Here, we see that `numpy` performs a whopping *300 times* faster than the basic for loop, and almost 100 times better than list comprehension. This shows where `numpy` really starts to shine: with multiple arrays and multi-dimensional arrays. The reason for this is discussed in the appendix, but the general gist is that `numpy` stores its arrays inside the computer memory differently from how Python handles lists. This reflects the differences in design philosophies (as discussed earlier), but the best part is that using Python and its plethora of libraries, you are able to get the best of both worlds.


# Appendix
Many useful libraries such as `pandas`, `scipy`, and `scikit-learn` use `numpy` arrays behind the scenes, because it performs so well. One way to check if a particular method uses `numpy` is by checking the type of the result, likeso:

```
result = useful_module.cool_function()
print(type(result))
>>> numpy.ndarray
```

If you see `numpy.ndarray` or something similar, this function probably uses `numpy` in the background.

Note that `numpy` is very finicky about its data types, and more often than not, putting things that aren't numbers into the arrays will cause `numpy` to be unhappy.

** \*\* warning for technical details \*\* **

This is particularly true of Python __objects__, which actually remove one of the core advantages of `numpy`, namely *contiguous memory*. One of the reasons why `numpy` is written in C is the power of working with computer memory directly, and *pointer arithmetic* (which allows code to grab data from arbitrary locations in memory). `numpy` takes advantage of this by storing each array's data in continuous blocks of memory, which reduces both computation time and the memory footprint of the code. However, when Python objects are stored in a `numpy` array, the values inside the array are themselves pointers to the actual memory location of the object. This means that `numpy` is no longer able to use 90% of its fancy tricks, which in turn means that performance degrades *very quickly*.
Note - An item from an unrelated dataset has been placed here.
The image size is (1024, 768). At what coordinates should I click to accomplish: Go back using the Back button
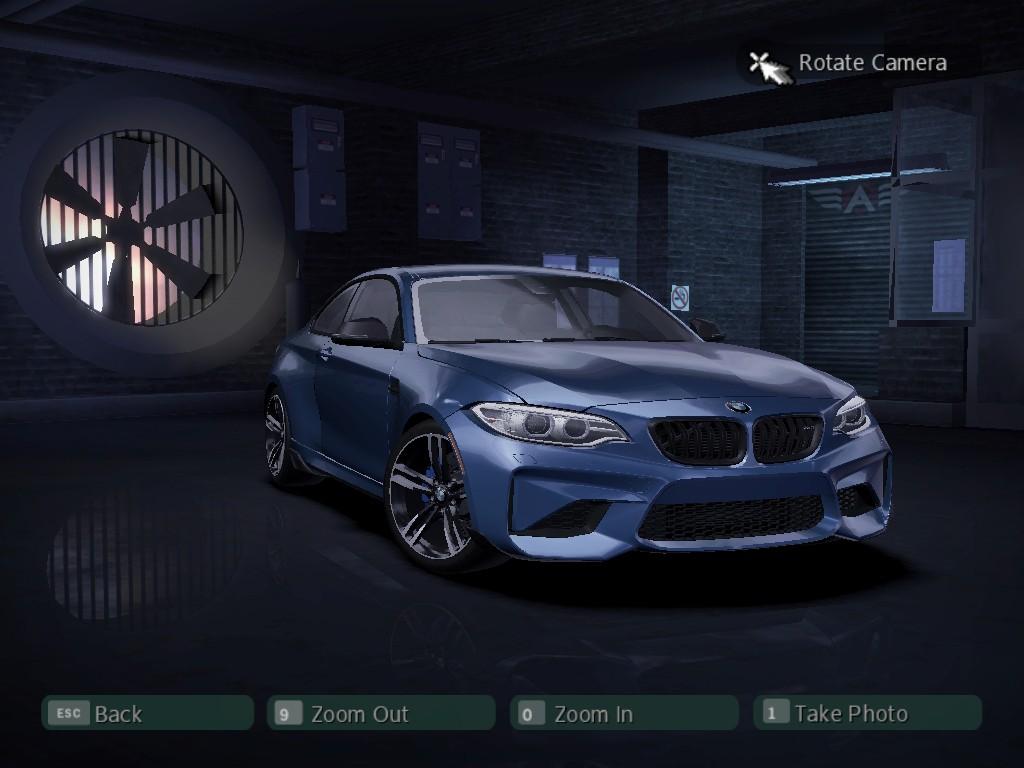[146, 713]
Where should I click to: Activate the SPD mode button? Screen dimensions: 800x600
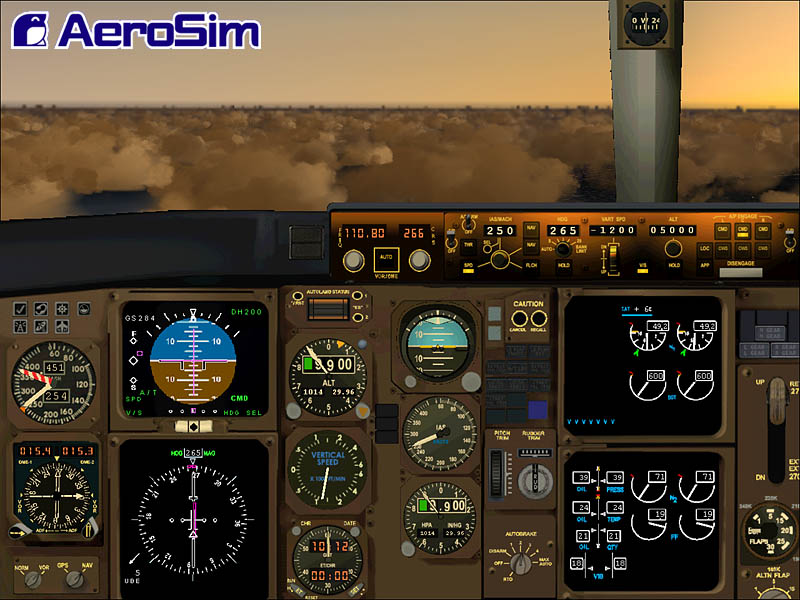(x=467, y=266)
** \*\* end of technical details \*\* **

Common examples of Python objects that get shoved into `numpy` arrays are `string`s, `list`s, and `tuple`s. If you check the array's data type (use `arr.dtype`) and find that the array is treating your data as objects, try changing the `dtype` property when you initialize the array, or check the documentation for the correct method to store the data format.

However, in the **worst case scenario**, `numpy`'s performance is no worse than using Python lists, which means that you should always use `numpy` arrays over Python lists, whenever possible. Just check to make sure that you're getting the most out of `numpy`'s functionality.